• **The data**:

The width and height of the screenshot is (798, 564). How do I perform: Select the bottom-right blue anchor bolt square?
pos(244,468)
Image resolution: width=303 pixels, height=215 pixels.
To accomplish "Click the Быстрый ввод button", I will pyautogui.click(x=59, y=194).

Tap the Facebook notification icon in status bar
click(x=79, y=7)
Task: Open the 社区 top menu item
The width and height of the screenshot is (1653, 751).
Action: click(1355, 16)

---

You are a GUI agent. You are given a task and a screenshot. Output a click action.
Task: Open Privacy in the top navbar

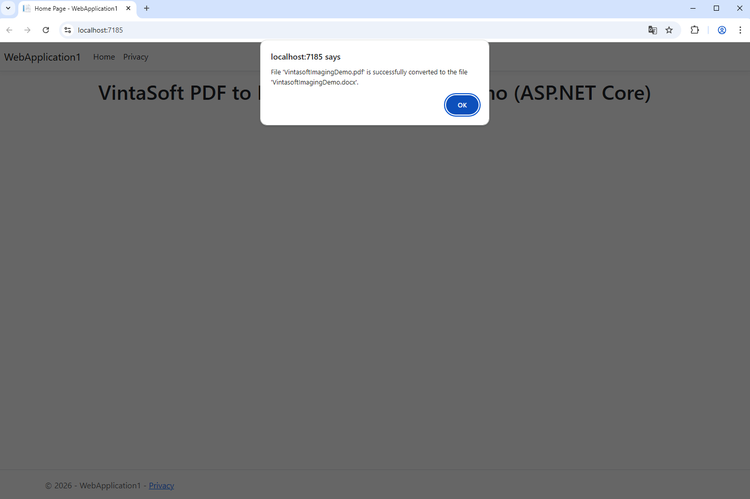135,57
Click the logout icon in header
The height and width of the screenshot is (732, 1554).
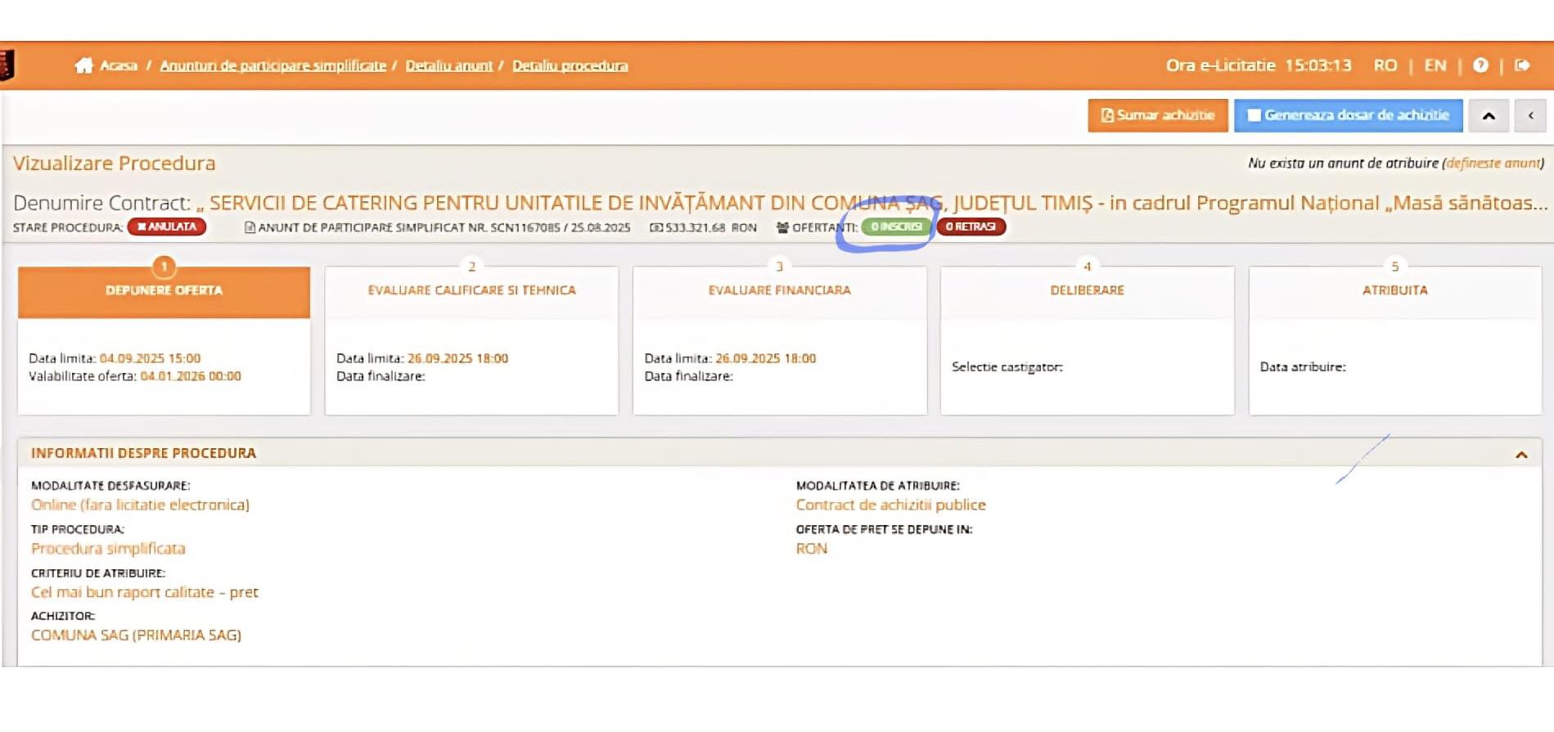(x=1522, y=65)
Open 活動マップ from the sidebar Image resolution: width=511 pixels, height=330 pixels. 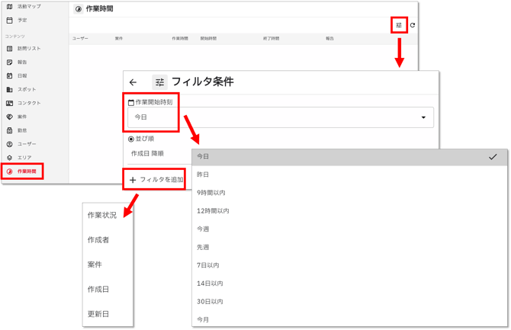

---

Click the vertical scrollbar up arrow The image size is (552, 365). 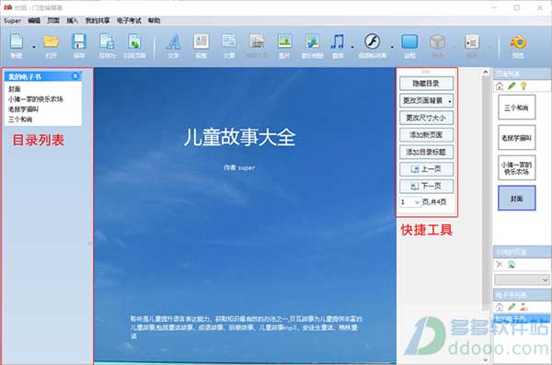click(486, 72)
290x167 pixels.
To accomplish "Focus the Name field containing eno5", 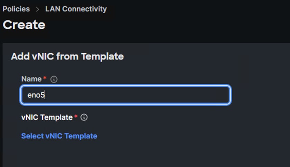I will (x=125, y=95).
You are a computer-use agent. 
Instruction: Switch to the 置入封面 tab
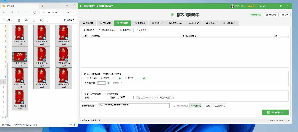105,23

• **What you have to do**: Every line above that includes the word "agent" must appear in the answer.

• **Answer to the problem**:
You are a GUI agent. You are given a task and a screenshot. Output a click action.
You are a computer-use agent. 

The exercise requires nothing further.